The problem: Can you convert the entries into a Markdown table with the columns Row and Line, starting at the line that contains "Screen dimensions: 632x437" and stopping after the line that contains "[x=580, y=413]", with each line numbered and blank lines omitted?

======== Data entries

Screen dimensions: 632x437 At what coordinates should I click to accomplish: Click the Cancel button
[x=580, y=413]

================
======== Data entries

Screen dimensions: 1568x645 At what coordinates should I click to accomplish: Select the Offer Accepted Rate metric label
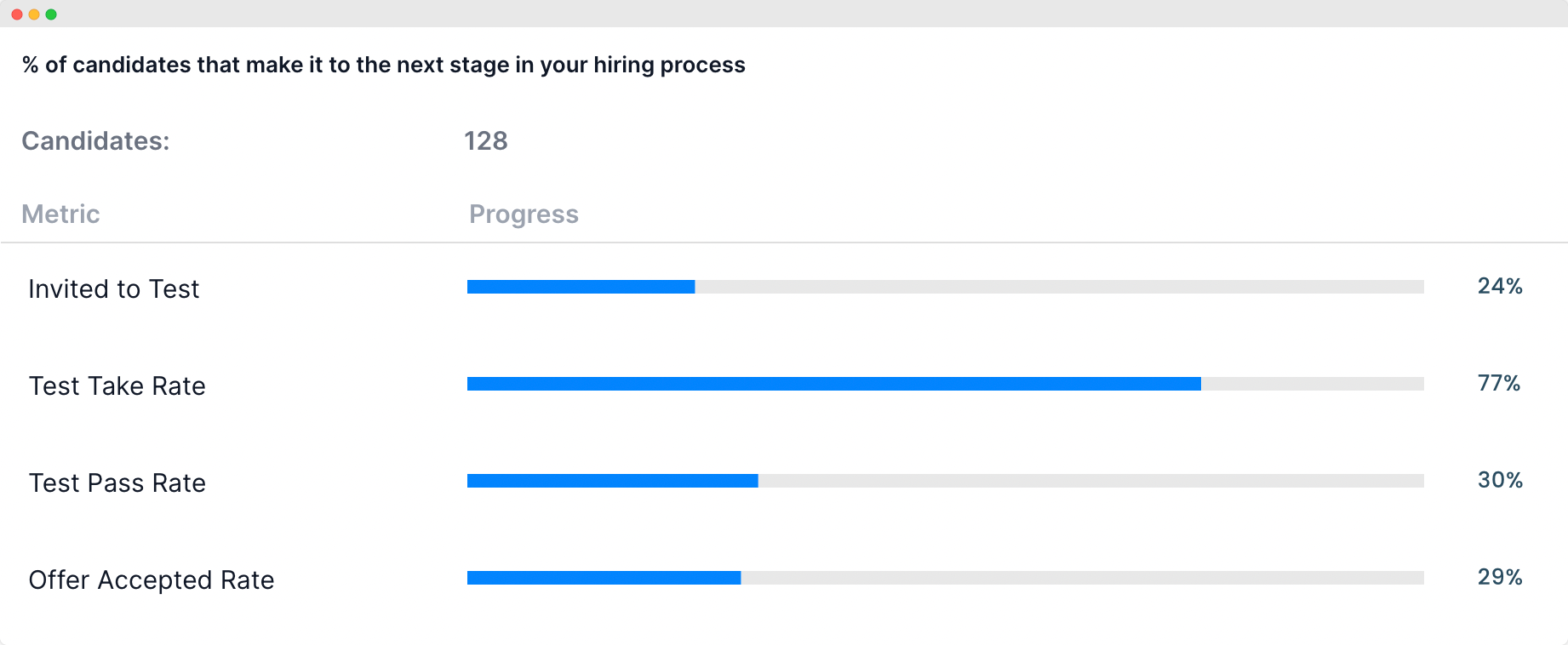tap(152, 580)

================
======== Data entries

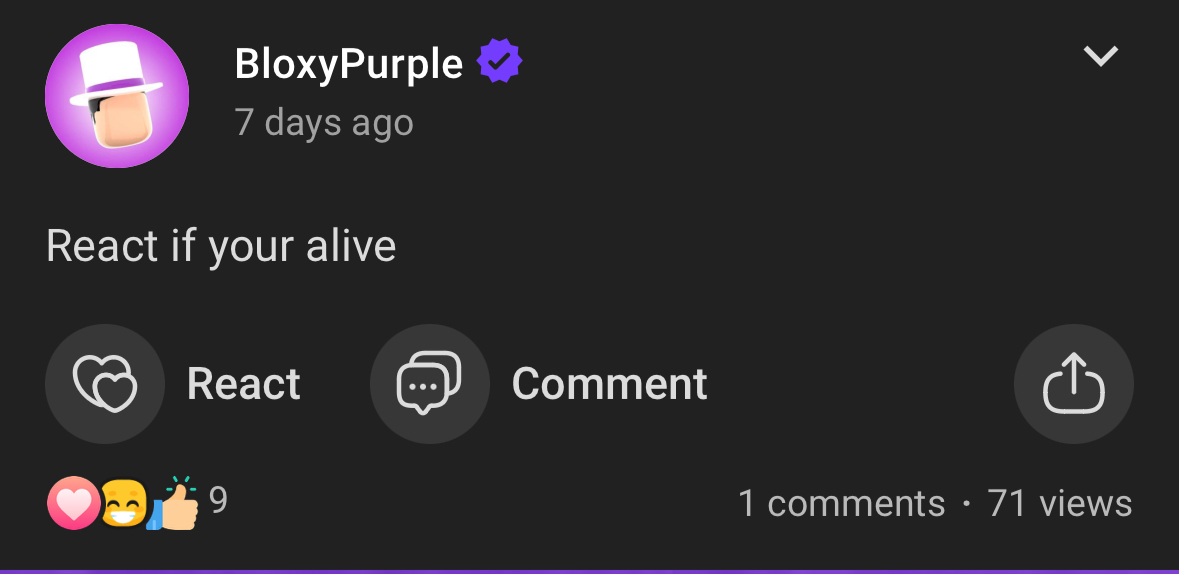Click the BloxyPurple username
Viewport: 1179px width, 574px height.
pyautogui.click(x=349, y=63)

================

The completed task:
| Row | Line |
|---|---|
| 1 | Screen dimensions: 632x437 At what coordinates should I click to accomplish: Click the Cancel button |
| 2 | [x=580, y=413] |